Stored data entries
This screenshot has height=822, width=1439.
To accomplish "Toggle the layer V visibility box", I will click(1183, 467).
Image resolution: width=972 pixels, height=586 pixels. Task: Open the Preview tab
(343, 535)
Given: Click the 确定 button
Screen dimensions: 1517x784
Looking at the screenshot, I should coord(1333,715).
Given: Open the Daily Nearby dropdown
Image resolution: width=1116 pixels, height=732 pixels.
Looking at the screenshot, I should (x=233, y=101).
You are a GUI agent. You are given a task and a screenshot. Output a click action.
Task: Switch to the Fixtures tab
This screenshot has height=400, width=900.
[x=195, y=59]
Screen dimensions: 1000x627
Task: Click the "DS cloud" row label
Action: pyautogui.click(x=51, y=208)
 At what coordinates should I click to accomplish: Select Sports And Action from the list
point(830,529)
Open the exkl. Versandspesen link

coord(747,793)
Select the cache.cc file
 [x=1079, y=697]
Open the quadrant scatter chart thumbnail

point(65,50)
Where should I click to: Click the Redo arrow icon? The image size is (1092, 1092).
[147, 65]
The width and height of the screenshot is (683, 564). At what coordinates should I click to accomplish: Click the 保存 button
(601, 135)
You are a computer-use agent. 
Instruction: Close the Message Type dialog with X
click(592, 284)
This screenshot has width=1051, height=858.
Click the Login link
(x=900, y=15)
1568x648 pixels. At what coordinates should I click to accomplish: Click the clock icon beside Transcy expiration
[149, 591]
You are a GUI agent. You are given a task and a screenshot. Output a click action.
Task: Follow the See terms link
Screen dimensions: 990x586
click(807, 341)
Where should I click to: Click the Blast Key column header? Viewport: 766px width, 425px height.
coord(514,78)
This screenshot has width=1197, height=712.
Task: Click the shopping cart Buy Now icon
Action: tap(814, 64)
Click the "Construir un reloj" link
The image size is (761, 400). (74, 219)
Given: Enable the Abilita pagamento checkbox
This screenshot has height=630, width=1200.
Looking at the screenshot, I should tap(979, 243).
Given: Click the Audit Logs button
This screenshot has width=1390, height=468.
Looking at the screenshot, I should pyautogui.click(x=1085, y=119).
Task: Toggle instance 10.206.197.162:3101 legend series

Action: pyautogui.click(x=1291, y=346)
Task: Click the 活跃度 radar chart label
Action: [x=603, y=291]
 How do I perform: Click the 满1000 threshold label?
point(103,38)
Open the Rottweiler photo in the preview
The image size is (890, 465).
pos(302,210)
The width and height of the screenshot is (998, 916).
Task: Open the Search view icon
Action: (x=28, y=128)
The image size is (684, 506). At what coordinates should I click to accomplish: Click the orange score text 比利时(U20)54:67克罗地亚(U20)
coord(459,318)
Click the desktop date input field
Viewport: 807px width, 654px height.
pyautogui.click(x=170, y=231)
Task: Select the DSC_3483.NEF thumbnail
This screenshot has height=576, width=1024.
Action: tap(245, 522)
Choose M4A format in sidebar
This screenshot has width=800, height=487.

* **Goal of the exercise**: What is wanted is the complete set of entries, returned verbatim.

* **Output below**:
This screenshot has height=822, width=1439.
To accomplish "Toggle the layer V visibility box", I will click(1183, 467).
Image resolution: width=972 pixels, height=586 pixels. Task: Open the Preview tab
(343, 535)
Given: Click the 确定 button
Screen dimensions: 1517x784
Looking at the screenshot, I should coord(1333,715).
Given: Open the Daily Nearby dropdown
Image resolution: width=1116 pixels, height=732 pixels.
Looking at the screenshot, I should (x=233, y=101).
You are a GUI agent. You are given a task and a screenshot. Output a click action.
Task: Switch to the Fixtures tab
This screenshot has height=400, width=900.
[x=195, y=59]
Screen dimensions: 1000x627
Task: Click the "DS cloud" row label
Action: pyautogui.click(x=51, y=208)
 At what coordinates should I click to accomplish: Select Sports And Action from the list
point(830,529)
Open the exkl. Versandspesen link

coord(747,793)
Select the cache.cc file
 [x=1079, y=697]
Open the quadrant scatter chart thumbnail

point(65,50)
Where should I click to: Click the Redo arrow icon? The image size is (1092, 1092).
[147, 65]
The width and height of the screenshot is (683, 564). At what coordinates should I click to accomplish: Click the 保存 button
(601, 135)
You are a computer-use agent. 
Instruction: Close the Message Type dialog with X
click(592, 284)
This screenshot has width=1051, height=858.
Click the Login link
(x=900, y=15)
1568x648 pixels. At what coordinates should I click to accomplish: Click the clock icon beside Transcy expiration
[149, 591]
You are a GUI agent. You are given a task and a screenshot. Output a click action.
Task: Follow the See terms link
Screen dimensions: 990x586
click(807, 341)
Where should I click to: Click the Blast Key column header? Viewport: 766px width, 425px height.
coord(514,78)
This screenshot has width=1197, height=712.
Task: Click the shopping cart Buy Now icon
Action: tap(814, 64)
Click the "Construir un reloj" link
The image size is (761, 400). (74, 219)
Given: Enable the Abilita pagamento checkbox
This screenshot has height=630, width=1200.
Looking at the screenshot, I should tap(979, 243).
Given: Click the Audit Logs button
This screenshot has width=1390, height=468.
Looking at the screenshot, I should pyautogui.click(x=1085, y=119).
Task: Toggle instance 10.206.197.162:3101 legend series

Action: pyautogui.click(x=1291, y=346)
Task: Click the 活跃度 radar chart label
Action: [x=603, y=291]
 How do I perform: Click the 满1000 threshold label?
point(103,38)
Open the Rottweiler photo in the preview
The image size is (890, 465).
pos(302,210)
The width and height of the screenshot is (998, 916).
Task: Open the Search view icon
Action: (x=28, y=128)
The image size is (684, 506). At what coordinates should I click to accomplish: Click the orange score text 比利时(U20)54:67克罗地亚(U20)
coord(459,318)
Click the desktop date input field
Viewport: 807px width, 654px height.
pyautogui.click(x=170, y=231)
Task: Select the DSC_3483.NEF thumbnail
This screenshot has height=576, width=1024.
Action: tap(245, 522)
Choose M4A format in sidebar
This screenshot has width=800, height=487.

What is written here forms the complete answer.